Requirement — Can you repeat the records below, starting with the line that contains "Click the chevron arrow in 操作系统 field" and going on through the line that contains "pyautogui.click(x=178, y=28)", with both of those lines included and the pictures left out?

== Data shown ==

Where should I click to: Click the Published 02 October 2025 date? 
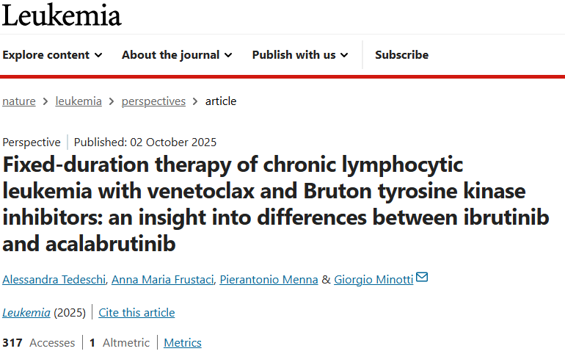tap(145, 142)
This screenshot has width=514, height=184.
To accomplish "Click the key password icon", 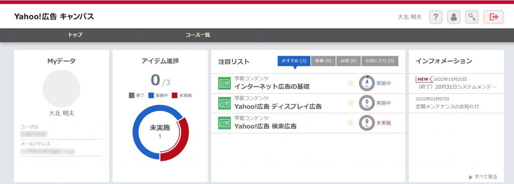I will (472, 17).
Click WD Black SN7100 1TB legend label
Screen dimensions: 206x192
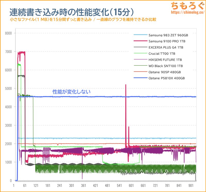pos(166,66)
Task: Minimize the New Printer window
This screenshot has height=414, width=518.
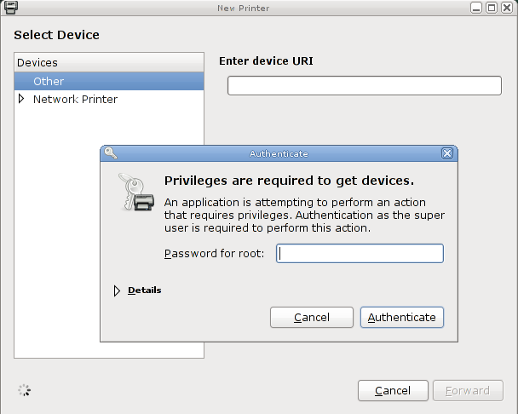Action: coord(476,8)
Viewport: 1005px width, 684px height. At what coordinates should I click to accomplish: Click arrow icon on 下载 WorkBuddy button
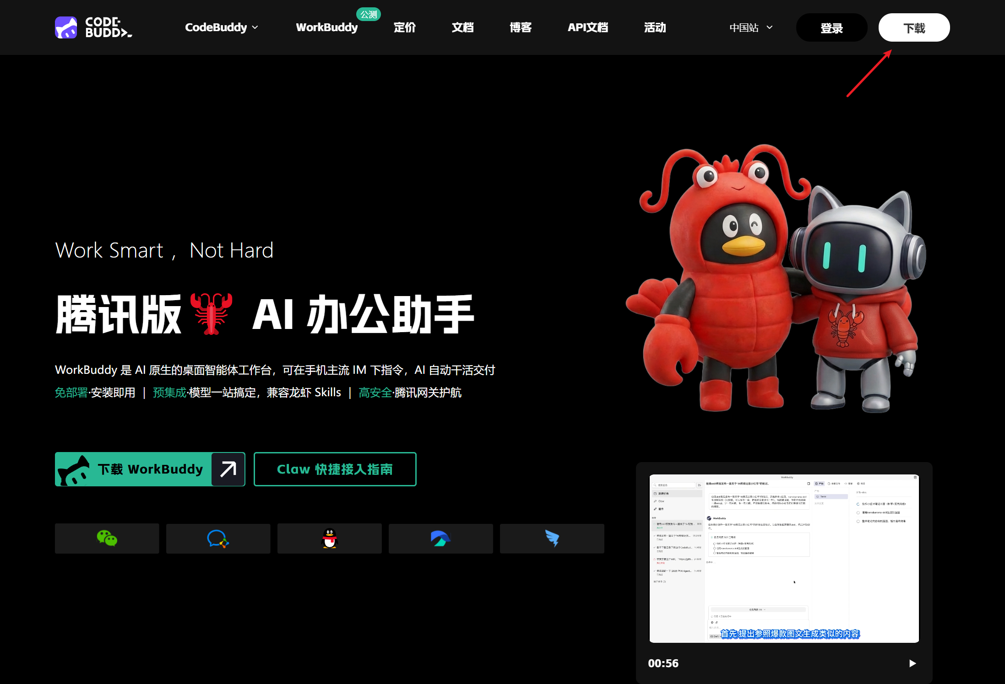coord(228,469)
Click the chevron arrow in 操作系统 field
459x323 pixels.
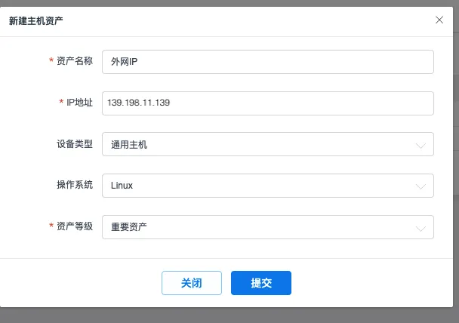click(x=420, y=186)
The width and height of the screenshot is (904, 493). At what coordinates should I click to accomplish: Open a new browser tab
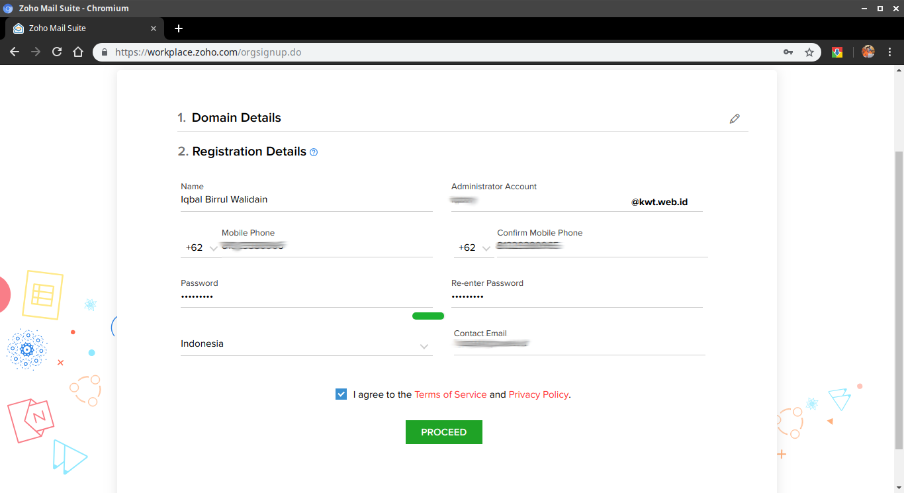pyautogui.click(x=178, y=28)
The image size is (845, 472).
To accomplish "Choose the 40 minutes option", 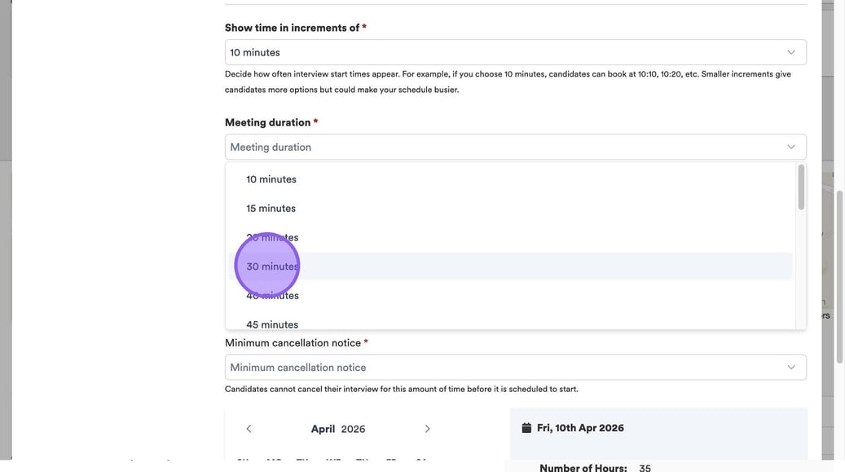I will [x=272, y=296].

===

Response to the exercise —
Click the chevron arrow in 操作系统 field
459x323 pixels.
click(x=420, y=186)
The width and height of the screenshot is (904, 493). At what coordinates should I click to accomplish: Open a new browser tab
pyautogui.click(x=178, y=28)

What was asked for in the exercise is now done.